Muchas veces se dice que la creencia en una realidad trascendente a la propia existencia es un alivio. ¿Qué mejor manera de vivir sabiendo que lo que hacemos en esta vida será recompensado en la próxima? Resulta una gran satisfacción.
Pero ¿es lo mismo para todos?
La idea de una vida después de la muerte conlleva también angustia y desconcierto. La muerte de un ser querido la provoca.
¿De qué manera uno podrá vivir en paz sabiendo que su madre, padre, hijo, hija, cónyuge, etc. podría estar en el infierno siendo torturado por toda la eternidad? ¿Es justo tener que padecer el doble, primero por la pérdida y después por la incertidumbre?
Supongamos que una persona tiene un familiar que se suicida. Se sabe que para los dogmas cristianos el suicidio es un pecado mortal que lleva a la condenación eterna.

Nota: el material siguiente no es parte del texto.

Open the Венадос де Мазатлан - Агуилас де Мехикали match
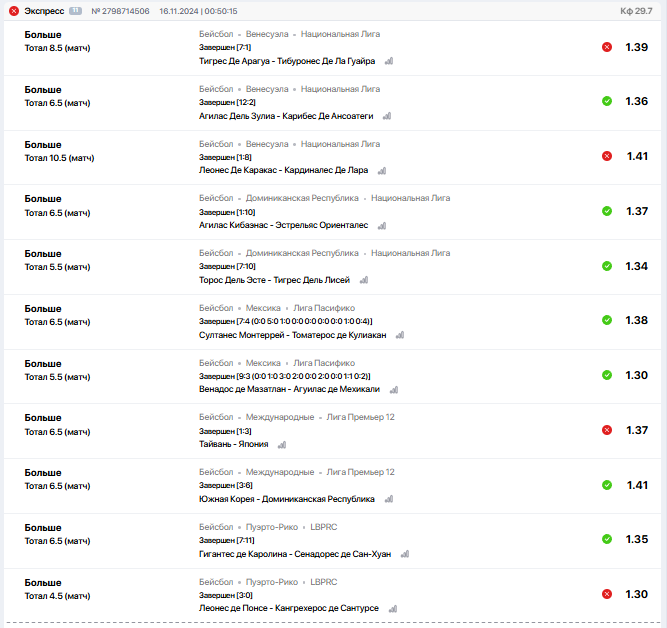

Ergo, toda persona medianamente creyente sabe que un familiar suyo va a estar siendo condenado por los siglos de los siglos.
Y por otro lado ¿cómo podría uno vivir feliz en el Paraíso sabiendo que un ser querido suyo está siendo torturado en un lago de fuego?
A eso conducen las nocivas creencias en la vida después de la muerte. Pueden ser un alivio, pero también un castigo.